* [Data to process]:

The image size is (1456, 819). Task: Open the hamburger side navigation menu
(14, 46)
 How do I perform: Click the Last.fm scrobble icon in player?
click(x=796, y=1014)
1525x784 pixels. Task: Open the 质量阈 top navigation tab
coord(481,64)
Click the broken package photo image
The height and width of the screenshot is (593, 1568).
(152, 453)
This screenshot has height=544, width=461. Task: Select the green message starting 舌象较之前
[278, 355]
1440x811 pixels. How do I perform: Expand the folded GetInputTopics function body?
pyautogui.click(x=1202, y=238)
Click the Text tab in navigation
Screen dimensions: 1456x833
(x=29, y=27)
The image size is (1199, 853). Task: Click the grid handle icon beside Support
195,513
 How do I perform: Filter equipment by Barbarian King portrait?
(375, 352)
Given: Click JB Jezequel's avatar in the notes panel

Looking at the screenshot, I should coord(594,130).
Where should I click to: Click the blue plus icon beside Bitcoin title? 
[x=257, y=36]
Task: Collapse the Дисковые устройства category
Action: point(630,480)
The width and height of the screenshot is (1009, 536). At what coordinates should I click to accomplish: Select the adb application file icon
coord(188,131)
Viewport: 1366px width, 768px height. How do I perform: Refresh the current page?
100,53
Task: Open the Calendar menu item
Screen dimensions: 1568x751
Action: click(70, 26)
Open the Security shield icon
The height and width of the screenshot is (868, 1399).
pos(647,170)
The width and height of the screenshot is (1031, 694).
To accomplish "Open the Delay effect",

* [Aim]: Write out all of the lines above again, substituting "px" for "pixels" wherever it occurs, and leave everything else unchanged.

* [Task response]:
The image size is (1456, 819). Task: Open the hamburger side navigation menu
(14, 46)
 How do I perform: Click the Last.fm scrobble icon in player?
click(x=796, y=1014)
1525x784 px. Task: Open the 质量阈 top navigation tab
coord(481,64)
Click the broken package photo image
The height and width of the screenshot is (593, 1568).
(152, 453)
This screenshot has height=544, width=461. Task: Select the green message starting 舌象较之前
[278, 355]
1440x811 px. How do I perform: Expand the folded GetInputTopics function body?
pyautogui.click(x=1202, y=238)
Click the Text tab in navigation
Screen dimensions: 1456x833
(x=29, y=27)
The image size is (1199, 853). Task: Click the grid handle icon beside Support
195,513
 How do I perform: Filter equipment by Barbarian King portrait?
(375, 352)
Given: Click JB Jezequel's avatar in the notes panel

Looking at the screenshot, I should coord(594,130).
Where should I click to: Click the blue plus icon beside Bitcoin title? 
[x=257, y=36]
Task: Collapse the Дисковые устройства category
Action: point(630,480)
The width and height of the screenshot is (1009, 536). At what coordinates should I click to accomplish: Select the adb application file icon
coord(188,131)
Viewport: 1366px width, 768px height. How do I perform: Refresh the current page?
100,53
Task: Open the Calendar menu item
Screen dimensions: 1568x751
Action: click(70, 26)
Open the Security shield icon
The height and width of the screenshot is (868, 1399).
pos(647,170)
The width and height of the screenshot is (1031, 694).
To accomplish "Open the Delay effect",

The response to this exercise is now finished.